AWS Certified Solutions Architect - Professional その1
今回は勉強のためにAssumeRoleを試してみました。
『AWSアカウント(A)からのアカウント(B)に対して操作』を許可するケースを簡単にまとめてみました。
B側操作
・ロール作成で、AWSアカウントを選択し、許可したいAWSアカウントID(A)を指定する。
・アカウントIDを指定したら、許可したい操作をポリシー単位で選択する。
A側操作(今回はコンソール)
・下記のコマンドを実行する
aws sts assume-role \ --role-arn "arn:aws:iam::<B側のアカウントID>:role/<ロール名>" --role-session-name <sessionName>
こうすると、AccessKeyId、SecretAccessKey、SessionTokenが取得できるのでexportする。

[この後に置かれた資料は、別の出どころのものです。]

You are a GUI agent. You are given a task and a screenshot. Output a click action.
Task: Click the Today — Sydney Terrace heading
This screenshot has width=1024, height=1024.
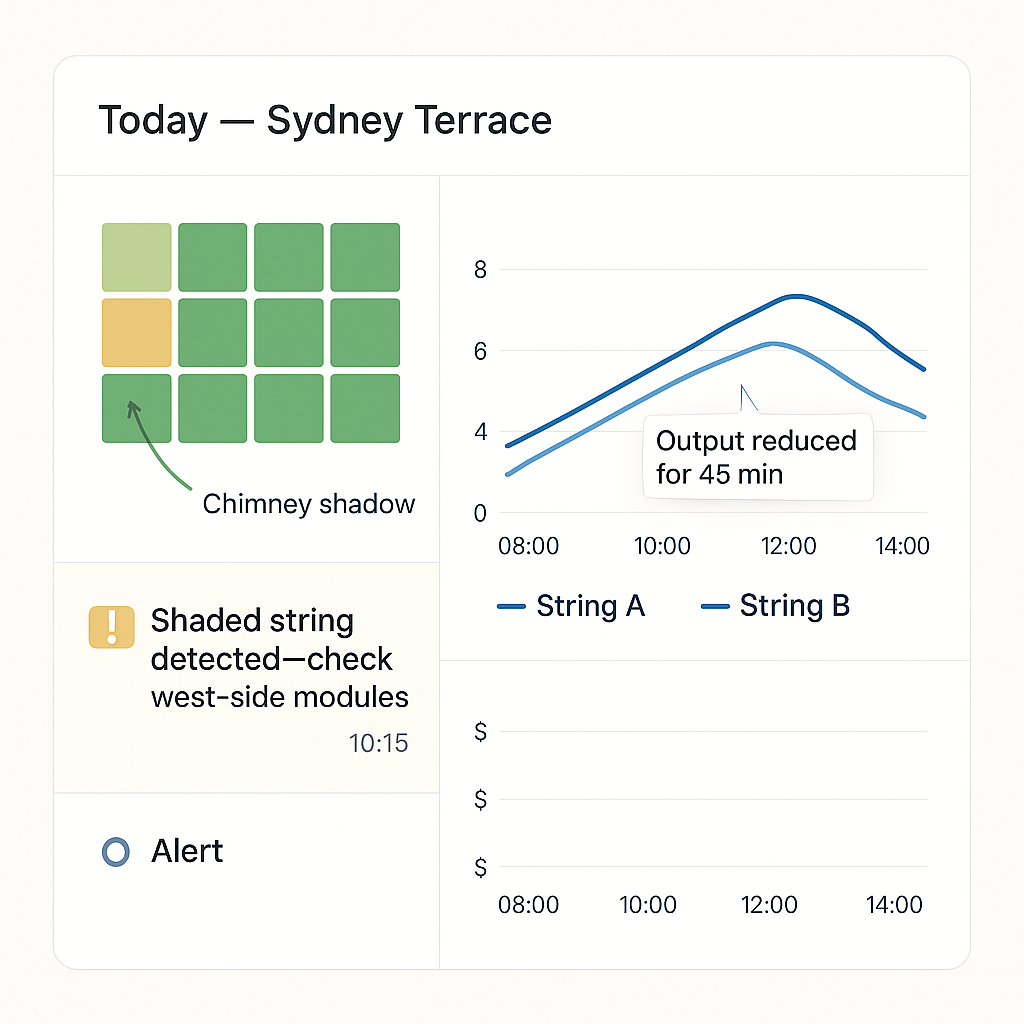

export AWS_ACCESS_KEY_ID = <assume-roleで取得したAccessKeyId> export AWS_SECRET_ACCESS_KEY = <assume-roleで取得したSecretAccessKey> export AWS_SESSION_TOKEN = <assume-roleで取得したSessionToken>
これでB側のアカウントの操作が可能になる。
まとめ
最小特権の原則(PoLP)に沿わないと簡単に他アカウントのAWSリソースをぶち壊す可能性を秘めている。